|
Does the archives represent Mount Holyoke College as a community?
Jessica K. Gordon
The archives do not represent the Mount Holyoke community; however they do provide the cornerstone from which the community is built. The archives are the skeleton of the Mount Holyoke community. Without the material made available through the archives, we would not have any basis to define who we are today. At the same time, the archives do not define the Mount Holyoke community either.
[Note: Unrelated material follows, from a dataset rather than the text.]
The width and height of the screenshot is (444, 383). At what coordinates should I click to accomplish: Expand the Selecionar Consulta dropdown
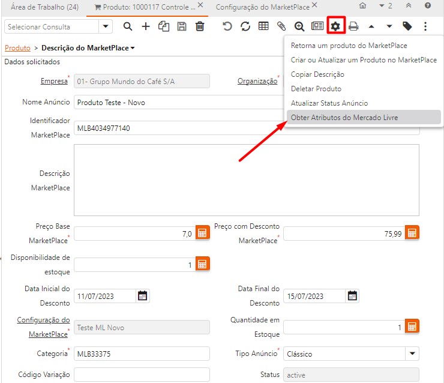pyautogui.click(x=106, y=26)
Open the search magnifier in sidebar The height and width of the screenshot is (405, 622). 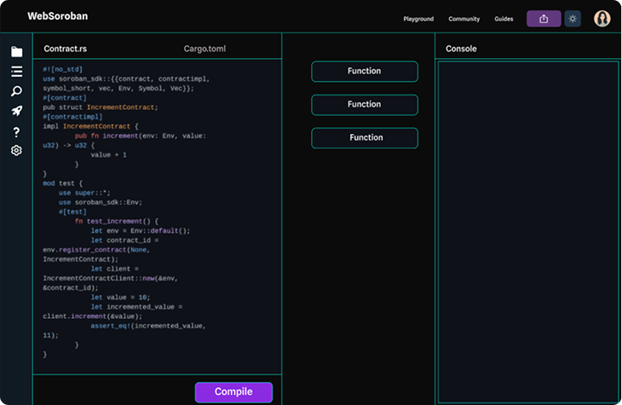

The archives provide valuable information on the subject of student population, activities, dances, dorms, popular hangouts, friendships, class requirements, college history, as well as other fascinating subject matter. This information is the backbone of Mount Holyoke College; its beginnings and its growth. For this reason, the archives are crucial to the community. Although this is true, what also seems to be is the sensation that while the archives serve as a type of orientation to the college, it also serves as disorientation. There is so much information that once described the life here but now is totally against what the student body represents (such as picture-perfect wives with 26”waists). There are also bonds formed within the Mount Holyoke community on and off campus due to the similarities which surface as a result of research done in the archives. The connections current students make with alum are many times a result of recovered information about certain interests, movements, or ideas. This also may cause the reverse. Bonds may be broken between current students and alum. For example, current students may have an image of Mount Holyoke women in history as being dynamite innovative thinkers; leaders in their industries and all over the world, but reading about body image gym classes and etiquette/posture lectures might burst this bubble. The question might linger, were women’s colleges finishing schools are a real place for women to push the envelope and make their voices heard in the world? The archives serves as a cornerstone for all that Mount Holyoke represents, however the community is definitively represented by the current student body, staff, and alumni.